Zab'a (زبعة), was a Palestinian Arab village in the District of Baysan. It was depopulated by the Israel Defense Forces during the 1947–1948 Civil War in Mandatory Palestine on May 12, 1948, as part of Operation Gideon. It was located
5.5 km northeast of Baysan on Wadi Yubla or Wadi al-'Ashsha.

==History==
2 km east of the village was Tell Ismail, which was used by the villagers as cemetery.

At the time of the 1931 census, Zab'a had 37 occupied houses and a population of 147, 146 Muslims and 1 Jew.

The population of the village in the 1945 statistics was 170 Muslims. The village lands comprised 3,968 dunums; 3,424 owned by Jews, 156 owned by Arabs, and 388 public. Of this, Arabs used all the 156 dunams for cereals, while a total of 448 dunams were non-cultivable land.

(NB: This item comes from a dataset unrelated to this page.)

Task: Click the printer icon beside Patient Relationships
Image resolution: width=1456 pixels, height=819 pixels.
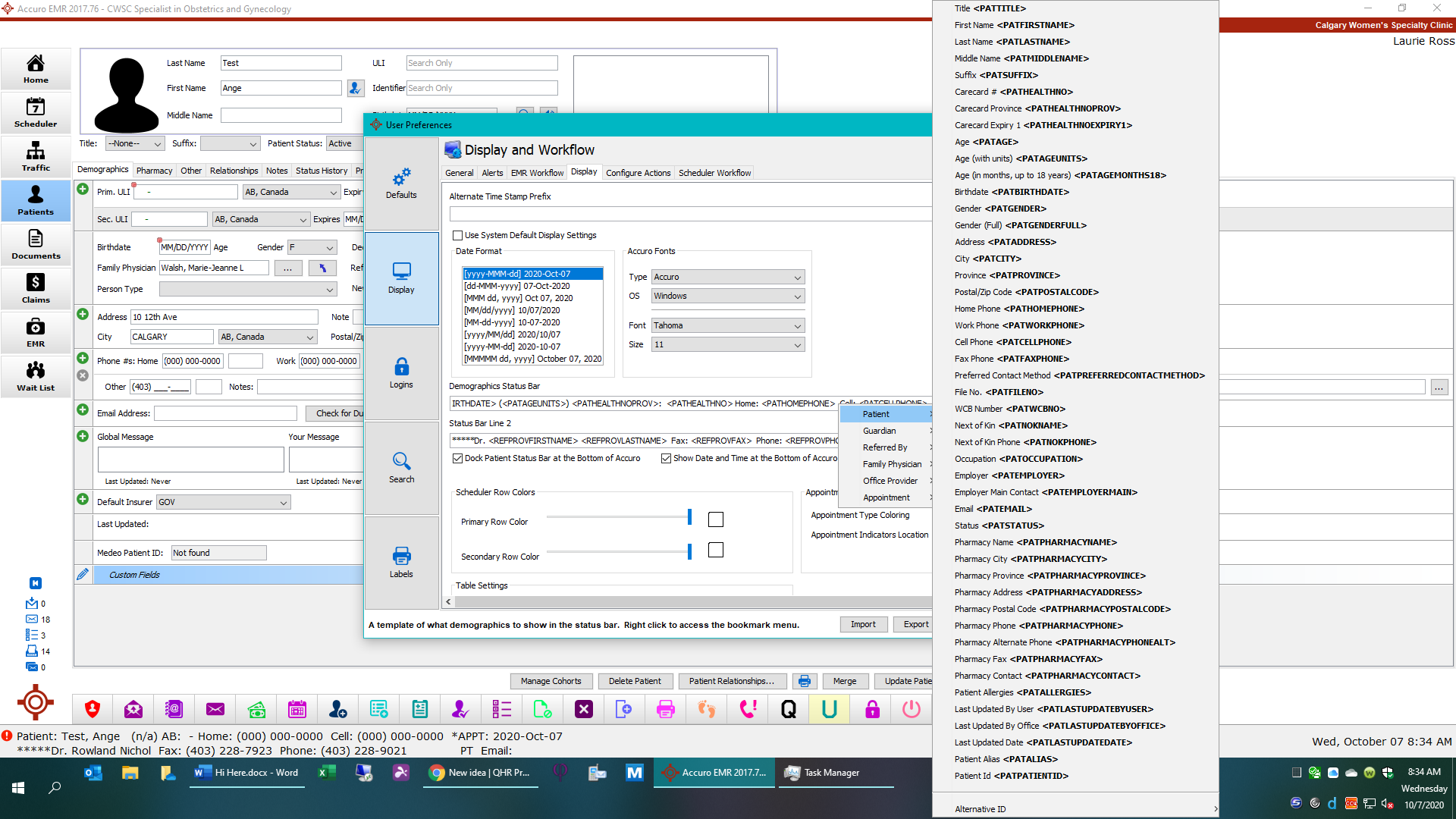Action: click(x=804, y=681)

Beyt Yosef was established in 1937 2 km northeast of the village site, on land they had purchased. After Zab'a became depopulated, a farm named Doshen was established on village land inn 1955.

In 1992, the site was described as "covered with grass, lotus trees, and stones. Israelis have established several agricultural projects and fisheries on the village land. Other parts of the surrounding land is used for grazing."